* **What this task involves**:
The string "computer" appears in some lines of the data. Report how many, with no other words.

* **Study material**:
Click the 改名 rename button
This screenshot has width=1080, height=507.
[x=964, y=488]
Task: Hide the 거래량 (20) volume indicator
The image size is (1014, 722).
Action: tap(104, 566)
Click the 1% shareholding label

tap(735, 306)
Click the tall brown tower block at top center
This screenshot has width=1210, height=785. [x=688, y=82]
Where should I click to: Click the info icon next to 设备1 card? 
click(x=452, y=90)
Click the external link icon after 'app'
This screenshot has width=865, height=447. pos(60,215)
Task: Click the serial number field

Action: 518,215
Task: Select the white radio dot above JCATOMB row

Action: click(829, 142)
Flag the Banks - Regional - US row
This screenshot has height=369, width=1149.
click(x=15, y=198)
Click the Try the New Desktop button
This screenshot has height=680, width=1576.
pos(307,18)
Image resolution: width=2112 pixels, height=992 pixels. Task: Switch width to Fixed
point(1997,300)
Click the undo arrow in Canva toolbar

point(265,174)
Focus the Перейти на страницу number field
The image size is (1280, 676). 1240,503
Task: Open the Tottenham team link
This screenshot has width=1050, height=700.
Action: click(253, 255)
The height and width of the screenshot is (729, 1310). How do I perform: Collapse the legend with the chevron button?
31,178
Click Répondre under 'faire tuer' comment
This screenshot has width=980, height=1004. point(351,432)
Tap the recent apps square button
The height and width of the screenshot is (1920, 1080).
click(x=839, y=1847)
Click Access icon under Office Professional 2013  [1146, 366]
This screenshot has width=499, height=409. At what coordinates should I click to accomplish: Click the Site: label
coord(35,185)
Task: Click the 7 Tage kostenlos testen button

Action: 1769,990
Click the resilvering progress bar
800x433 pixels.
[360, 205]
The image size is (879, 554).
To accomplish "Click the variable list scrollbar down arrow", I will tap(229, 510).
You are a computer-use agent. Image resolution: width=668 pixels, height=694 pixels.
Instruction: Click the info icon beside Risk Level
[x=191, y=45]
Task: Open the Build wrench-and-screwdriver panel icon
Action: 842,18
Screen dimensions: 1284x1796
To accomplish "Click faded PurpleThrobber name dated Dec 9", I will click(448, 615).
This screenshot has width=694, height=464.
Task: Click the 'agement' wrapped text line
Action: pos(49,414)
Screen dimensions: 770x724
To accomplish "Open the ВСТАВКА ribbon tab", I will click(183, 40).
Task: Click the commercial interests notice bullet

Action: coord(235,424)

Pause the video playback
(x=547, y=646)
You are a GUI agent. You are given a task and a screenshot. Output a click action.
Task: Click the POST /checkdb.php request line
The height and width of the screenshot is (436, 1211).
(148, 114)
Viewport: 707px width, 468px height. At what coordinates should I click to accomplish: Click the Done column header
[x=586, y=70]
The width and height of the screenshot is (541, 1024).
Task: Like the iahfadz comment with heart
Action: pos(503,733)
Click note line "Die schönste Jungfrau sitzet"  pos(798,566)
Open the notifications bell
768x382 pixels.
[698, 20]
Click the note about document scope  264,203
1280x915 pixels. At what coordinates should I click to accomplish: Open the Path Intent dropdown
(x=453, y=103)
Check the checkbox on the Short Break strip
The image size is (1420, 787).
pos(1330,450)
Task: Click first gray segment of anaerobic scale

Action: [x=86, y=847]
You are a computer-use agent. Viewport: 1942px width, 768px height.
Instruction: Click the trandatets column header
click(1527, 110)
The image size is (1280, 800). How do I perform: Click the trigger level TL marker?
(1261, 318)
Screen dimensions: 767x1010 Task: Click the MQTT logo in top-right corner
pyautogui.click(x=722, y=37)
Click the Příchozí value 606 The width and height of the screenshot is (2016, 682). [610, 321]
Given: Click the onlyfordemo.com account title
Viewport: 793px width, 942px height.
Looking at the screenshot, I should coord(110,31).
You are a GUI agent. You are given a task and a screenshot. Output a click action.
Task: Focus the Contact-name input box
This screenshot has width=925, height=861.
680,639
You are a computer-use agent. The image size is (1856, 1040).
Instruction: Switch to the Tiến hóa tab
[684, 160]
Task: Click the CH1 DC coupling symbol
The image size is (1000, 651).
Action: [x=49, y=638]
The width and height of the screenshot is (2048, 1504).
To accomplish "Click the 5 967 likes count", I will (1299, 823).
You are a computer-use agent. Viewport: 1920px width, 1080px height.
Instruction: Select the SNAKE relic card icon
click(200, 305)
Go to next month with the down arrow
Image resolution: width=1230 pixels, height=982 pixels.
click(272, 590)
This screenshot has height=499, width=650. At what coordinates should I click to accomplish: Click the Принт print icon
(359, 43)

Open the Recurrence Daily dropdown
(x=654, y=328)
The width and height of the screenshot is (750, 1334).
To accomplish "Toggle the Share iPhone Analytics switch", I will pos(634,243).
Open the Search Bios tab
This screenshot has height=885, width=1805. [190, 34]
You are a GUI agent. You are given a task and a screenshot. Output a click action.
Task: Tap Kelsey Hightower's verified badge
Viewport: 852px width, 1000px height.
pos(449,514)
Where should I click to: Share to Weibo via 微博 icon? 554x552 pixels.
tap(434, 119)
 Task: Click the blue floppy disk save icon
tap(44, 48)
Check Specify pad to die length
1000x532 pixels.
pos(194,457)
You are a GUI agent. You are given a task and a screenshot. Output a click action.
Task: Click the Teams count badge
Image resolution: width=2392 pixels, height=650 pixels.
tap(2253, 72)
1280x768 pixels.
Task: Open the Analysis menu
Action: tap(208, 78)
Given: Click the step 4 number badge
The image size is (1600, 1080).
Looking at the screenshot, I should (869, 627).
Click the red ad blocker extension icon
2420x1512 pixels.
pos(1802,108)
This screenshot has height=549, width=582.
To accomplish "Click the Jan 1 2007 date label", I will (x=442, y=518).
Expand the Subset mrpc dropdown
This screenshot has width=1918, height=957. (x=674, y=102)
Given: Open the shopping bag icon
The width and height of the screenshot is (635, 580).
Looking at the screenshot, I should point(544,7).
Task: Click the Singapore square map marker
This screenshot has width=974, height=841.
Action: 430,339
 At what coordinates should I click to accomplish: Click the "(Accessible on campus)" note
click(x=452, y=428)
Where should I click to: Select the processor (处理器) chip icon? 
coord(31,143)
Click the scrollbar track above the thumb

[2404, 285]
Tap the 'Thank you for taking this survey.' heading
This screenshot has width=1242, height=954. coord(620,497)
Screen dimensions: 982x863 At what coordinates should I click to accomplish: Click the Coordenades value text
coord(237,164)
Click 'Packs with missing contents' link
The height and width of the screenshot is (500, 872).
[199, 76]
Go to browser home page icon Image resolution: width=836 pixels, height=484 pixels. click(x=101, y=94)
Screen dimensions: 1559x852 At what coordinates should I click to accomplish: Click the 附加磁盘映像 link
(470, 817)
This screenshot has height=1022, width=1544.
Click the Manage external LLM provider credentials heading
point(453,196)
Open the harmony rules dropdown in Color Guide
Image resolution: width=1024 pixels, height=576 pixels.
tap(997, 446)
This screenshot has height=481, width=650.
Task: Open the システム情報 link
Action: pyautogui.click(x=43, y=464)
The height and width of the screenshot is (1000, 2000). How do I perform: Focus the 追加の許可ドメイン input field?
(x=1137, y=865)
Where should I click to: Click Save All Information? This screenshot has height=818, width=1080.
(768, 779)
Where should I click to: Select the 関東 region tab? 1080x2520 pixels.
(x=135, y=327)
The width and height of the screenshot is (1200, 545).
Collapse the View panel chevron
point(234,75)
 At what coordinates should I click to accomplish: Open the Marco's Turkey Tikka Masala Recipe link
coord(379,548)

* **Exercise output**:
4